• **Data to process**:

——————

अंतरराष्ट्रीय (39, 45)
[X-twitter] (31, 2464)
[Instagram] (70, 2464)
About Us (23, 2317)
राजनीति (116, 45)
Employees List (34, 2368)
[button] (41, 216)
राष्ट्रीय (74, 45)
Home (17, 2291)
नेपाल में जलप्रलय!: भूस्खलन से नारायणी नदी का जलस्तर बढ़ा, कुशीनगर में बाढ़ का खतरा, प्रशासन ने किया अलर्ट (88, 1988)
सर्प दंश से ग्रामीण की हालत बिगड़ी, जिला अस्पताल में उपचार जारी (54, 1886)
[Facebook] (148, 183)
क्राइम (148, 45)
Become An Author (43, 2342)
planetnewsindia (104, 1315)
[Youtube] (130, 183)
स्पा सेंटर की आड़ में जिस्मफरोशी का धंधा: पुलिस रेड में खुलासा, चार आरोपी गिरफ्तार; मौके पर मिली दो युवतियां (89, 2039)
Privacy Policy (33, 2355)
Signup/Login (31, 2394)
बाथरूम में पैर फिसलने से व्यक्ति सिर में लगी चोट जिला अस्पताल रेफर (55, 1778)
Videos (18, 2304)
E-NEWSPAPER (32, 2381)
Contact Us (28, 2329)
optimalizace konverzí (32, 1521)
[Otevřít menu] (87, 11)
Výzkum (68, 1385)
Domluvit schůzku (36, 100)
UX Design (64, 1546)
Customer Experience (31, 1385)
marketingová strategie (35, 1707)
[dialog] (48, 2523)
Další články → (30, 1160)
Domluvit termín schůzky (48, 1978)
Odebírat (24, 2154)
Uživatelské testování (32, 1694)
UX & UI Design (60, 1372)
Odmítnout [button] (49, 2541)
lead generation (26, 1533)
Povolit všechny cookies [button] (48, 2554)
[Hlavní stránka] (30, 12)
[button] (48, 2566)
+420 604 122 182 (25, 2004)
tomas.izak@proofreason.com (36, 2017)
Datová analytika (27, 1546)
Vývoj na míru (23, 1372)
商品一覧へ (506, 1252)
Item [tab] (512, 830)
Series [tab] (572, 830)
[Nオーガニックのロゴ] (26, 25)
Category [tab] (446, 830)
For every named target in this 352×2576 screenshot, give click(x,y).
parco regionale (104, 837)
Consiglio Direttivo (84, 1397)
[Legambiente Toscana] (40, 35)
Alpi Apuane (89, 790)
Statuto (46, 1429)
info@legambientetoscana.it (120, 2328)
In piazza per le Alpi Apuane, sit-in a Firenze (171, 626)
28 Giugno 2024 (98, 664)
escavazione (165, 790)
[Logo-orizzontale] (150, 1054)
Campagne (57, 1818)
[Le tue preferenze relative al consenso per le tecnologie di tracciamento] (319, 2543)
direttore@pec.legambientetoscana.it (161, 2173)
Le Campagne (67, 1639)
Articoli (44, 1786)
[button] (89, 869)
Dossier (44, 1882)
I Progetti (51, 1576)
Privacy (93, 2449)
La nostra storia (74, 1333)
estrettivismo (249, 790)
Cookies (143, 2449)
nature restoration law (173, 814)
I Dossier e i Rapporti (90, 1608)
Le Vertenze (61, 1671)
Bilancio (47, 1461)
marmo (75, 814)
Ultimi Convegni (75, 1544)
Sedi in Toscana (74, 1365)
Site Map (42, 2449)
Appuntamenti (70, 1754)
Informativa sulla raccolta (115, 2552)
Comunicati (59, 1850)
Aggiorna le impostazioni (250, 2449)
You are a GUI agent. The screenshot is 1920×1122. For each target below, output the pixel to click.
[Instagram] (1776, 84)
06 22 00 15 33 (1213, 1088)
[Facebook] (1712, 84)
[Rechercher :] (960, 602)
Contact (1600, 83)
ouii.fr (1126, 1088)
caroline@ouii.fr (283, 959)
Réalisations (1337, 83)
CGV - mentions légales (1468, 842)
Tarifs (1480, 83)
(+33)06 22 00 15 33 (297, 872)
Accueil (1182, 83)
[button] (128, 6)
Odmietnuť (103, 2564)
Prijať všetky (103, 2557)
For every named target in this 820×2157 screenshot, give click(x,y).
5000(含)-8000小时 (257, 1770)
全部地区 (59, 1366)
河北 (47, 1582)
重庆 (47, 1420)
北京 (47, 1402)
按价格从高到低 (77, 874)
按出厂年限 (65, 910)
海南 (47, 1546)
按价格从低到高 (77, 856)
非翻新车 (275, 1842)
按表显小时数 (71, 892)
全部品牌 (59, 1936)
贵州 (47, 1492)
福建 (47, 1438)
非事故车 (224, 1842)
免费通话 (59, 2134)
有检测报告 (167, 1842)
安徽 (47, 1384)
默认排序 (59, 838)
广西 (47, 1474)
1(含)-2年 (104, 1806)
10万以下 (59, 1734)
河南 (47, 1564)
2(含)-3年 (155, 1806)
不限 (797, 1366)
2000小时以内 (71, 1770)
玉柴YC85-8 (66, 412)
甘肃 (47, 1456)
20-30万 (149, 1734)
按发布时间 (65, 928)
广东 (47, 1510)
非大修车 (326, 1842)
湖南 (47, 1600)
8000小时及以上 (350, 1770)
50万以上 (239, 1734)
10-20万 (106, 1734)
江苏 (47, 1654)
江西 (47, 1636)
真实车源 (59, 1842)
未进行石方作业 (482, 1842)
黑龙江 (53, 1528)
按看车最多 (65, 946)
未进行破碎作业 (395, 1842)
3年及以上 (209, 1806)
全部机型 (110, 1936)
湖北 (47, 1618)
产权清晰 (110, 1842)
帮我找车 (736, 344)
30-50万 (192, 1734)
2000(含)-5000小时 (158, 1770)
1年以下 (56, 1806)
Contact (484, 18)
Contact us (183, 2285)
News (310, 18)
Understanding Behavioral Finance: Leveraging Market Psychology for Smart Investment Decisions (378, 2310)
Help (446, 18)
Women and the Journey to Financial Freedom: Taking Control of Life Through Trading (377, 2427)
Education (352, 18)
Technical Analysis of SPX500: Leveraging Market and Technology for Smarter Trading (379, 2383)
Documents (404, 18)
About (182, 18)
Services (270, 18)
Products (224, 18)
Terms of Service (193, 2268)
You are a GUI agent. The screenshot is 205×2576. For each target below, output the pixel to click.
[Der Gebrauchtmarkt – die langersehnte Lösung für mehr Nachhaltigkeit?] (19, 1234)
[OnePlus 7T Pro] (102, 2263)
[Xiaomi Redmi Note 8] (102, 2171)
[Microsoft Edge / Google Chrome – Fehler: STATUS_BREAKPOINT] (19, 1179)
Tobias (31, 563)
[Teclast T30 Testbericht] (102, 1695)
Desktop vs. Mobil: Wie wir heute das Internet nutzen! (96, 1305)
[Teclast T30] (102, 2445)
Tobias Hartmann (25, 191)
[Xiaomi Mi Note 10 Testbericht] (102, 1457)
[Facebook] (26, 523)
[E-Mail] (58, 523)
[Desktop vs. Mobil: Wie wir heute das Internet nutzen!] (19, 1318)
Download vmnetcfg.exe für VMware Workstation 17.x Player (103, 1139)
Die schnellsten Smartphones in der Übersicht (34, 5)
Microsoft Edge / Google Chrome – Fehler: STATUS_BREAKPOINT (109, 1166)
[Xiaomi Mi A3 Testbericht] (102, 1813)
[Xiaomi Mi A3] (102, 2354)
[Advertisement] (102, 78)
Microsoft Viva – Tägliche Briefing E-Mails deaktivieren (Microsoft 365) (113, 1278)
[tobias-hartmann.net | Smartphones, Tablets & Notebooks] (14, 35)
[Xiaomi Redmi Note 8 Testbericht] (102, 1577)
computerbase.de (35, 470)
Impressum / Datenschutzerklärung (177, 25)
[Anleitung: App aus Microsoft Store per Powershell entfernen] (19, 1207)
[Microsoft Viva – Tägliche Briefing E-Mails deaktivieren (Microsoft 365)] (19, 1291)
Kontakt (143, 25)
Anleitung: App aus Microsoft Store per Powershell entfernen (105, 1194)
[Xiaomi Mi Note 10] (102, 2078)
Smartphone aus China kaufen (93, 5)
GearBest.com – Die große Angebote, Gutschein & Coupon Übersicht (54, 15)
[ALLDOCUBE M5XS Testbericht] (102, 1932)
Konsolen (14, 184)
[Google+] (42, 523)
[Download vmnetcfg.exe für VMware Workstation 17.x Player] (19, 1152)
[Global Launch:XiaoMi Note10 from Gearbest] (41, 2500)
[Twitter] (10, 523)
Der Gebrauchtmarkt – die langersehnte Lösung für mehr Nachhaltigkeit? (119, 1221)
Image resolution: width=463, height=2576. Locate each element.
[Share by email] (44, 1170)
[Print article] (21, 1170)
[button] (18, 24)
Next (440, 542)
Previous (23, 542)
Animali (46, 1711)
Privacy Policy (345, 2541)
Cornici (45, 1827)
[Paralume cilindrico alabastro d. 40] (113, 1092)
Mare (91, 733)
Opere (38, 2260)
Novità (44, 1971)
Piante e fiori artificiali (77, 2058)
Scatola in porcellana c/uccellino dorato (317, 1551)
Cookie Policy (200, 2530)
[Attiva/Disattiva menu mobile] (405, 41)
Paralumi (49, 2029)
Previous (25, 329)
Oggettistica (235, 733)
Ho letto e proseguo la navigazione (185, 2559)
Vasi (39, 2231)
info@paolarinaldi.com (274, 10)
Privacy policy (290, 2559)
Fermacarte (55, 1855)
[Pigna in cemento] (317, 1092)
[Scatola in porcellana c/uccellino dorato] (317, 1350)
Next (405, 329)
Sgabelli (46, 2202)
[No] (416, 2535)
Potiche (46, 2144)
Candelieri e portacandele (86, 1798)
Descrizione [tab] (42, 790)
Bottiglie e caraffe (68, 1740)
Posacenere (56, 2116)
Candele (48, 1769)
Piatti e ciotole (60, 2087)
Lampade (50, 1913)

——————

• **What to do**: Give back, exactly as written, the stretch from the line with "江西 (47, 1636)" through the line with "Documents (404, 18)", and no other lines from the records above.

• **Result of this exercise**:
江西 (47, 1636)
真实车源 (59, 1842)
未进行石方作业 (482, 1842)
黑龙江 (53, 1528)
按看车最多 (65, 946)
未进行破碎作业 (395, 1842)
3年及以上 (209, 1806)
全部机型 (110, 1936)
湖北 (47, 1618)
产权清晰 (110, 1842)
帮我找车 (736, 344)
30-50万 (192, 1734)
2000(含)-5000小时 (158, 1770)
1年以下 (56, 1806)
Contact (484, 18)
Contact us (183, 2285)
News (310, 18)
Understanding Behavioral Finance: Leveraging Market Psychology for Smart Investment Decisions (378, 2310)
Help (446, 18)
Women and the Journey to Financial Freedom: Taking Control of Life Through Trading (377, 2427)
Education (352, 18)
Technical Analysis of SPX500: Leveraging Market and Technology for Smarter Trading (379, 2383)
Documents (404, 18)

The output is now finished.